È chiaro che Accorinti avrà chiesto a Calabrò se l’avvocato è d’accordo col ricorso, ed altrettanto chiara è stata la risposta: Felice, come ha più volte dichiarato, il ricorso non l’avrebbe mai presentato. Ma i cittadini sono liberi di far valere i propri diritti. Ed è altrettanto scontato che Calabrò non potrà non reagire se il ricorso dovesse cambiare le carte in tavola e rivelare la sua vittoria al primo turno. Se infatti dovesse “tirarsi indietro”, Messina verrebbe posta di nuovo sotto commissariamento, in attesa delle successive votazioni. E questo la città non può permetterselo. Di fatto dall’incontro non è emerso – e non poteva emergere – nulla di nuovo. È stato sicuramente uno scambio di opinioni che però, al momento, non può stabilizzare o destabilizzare ulteriormente la situazione. Parliamo di “destabilizzazione“, perché ci sono delle frasi fatte che in questi giorni passano di bocca in bocca. La “spada di Damocle” sulla testa dell’amministrazione Accorinti, il “clima da anni di piombo” che si respira in città. Ci sentiamo di smitizzare queste due convinzioni.

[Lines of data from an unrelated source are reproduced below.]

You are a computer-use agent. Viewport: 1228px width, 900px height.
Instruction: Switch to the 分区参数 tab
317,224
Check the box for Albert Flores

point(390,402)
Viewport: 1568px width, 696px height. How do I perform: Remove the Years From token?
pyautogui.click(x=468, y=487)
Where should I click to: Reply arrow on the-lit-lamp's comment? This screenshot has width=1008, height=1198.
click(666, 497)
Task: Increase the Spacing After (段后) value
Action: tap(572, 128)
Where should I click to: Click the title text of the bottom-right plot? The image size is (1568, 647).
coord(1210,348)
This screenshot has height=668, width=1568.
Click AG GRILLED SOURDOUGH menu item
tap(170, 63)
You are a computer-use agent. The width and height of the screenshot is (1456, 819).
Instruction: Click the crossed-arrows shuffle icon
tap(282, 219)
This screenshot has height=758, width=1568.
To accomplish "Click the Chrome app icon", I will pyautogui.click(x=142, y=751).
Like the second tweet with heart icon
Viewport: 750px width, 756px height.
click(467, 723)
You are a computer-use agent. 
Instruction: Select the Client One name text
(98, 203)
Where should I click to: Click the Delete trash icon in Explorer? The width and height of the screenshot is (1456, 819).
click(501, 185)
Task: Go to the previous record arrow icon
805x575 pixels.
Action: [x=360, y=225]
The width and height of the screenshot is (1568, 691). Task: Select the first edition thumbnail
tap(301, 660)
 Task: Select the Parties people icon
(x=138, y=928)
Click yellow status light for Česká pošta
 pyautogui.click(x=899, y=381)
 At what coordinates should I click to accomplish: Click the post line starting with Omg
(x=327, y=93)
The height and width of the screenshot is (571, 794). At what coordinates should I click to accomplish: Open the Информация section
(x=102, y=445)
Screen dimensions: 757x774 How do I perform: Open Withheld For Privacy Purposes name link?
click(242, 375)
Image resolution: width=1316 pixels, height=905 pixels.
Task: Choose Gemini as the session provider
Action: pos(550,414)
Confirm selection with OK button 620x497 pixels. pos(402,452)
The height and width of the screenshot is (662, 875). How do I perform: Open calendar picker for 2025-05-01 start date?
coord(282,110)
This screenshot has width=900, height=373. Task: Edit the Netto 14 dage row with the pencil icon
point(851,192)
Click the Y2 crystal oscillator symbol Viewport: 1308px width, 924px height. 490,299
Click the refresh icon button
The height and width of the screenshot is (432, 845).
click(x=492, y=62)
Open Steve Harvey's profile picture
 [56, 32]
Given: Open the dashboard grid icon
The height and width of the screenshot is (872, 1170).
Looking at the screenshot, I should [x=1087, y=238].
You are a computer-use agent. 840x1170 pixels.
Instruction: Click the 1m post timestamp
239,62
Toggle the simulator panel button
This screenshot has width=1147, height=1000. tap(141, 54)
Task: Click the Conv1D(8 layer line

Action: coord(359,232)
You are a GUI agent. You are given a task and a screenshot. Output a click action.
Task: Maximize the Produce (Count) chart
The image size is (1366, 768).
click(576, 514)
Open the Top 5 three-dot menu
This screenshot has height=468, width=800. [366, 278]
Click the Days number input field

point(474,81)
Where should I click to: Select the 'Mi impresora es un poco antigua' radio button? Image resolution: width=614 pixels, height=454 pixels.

Innanzitutto Renato Accorinti e i suoi assessori di certo non si faranno “intimidire” dalla situazione, che comunque non conoscerà una risoluzione prima di maggio/giugno 2014. Sicuramente Messina non resterà “paralizzata” in attesa del verdetto. Come abbiamo scritto prima, a proposito del commissariamento, la città non se lo può permettere. E ciò è ben chiaro sia ad Accorinti che ai suoi oppositori. La Giunta continuerà a lavorare e così farà il Consiglio Comunale, che si insedia venerdì mattina. In secondo luogo, è chiaro che il ricorso ha acuito le tensioni tra “accorintiani” e non, e sul web è volata qualche “parola grossa”. Ma di certo non si può fare di tutta l’erba un fascio. Se qualcuno, preso dalla rabbia del momento, ha millantato una “lotta armata” in caso di ribaltamento del risultato elettorale, di certo ha già compreso la gravità delle sue affermazioni. Per di più se si considera sostenitore di Accorinti, dichiaratamente pacifista. Inoltre il Tribunale Amministrativo Regionale è un organo super partes, e ciò che emergerà dal procedimento, sarà solamente la verità.
C’è una situazione in sospeso, chiamiamola “spada di Damocle”, ma sicuramente Accorinti farà finta che non esista. C’è tensione tra le parti, ma deve tradursi in una manifestazione di dissenso nel pieno rispetto delle istituzioni. E così sarà. Per il bene della città, l’accettazione del ricorso e il procedimento che ne deriverà, vanno affrontati da tutti con estrema serenità. E chi getta benzina sul fuoco, cercando di inasprire la situazione, sicuramente non agisce per Messina.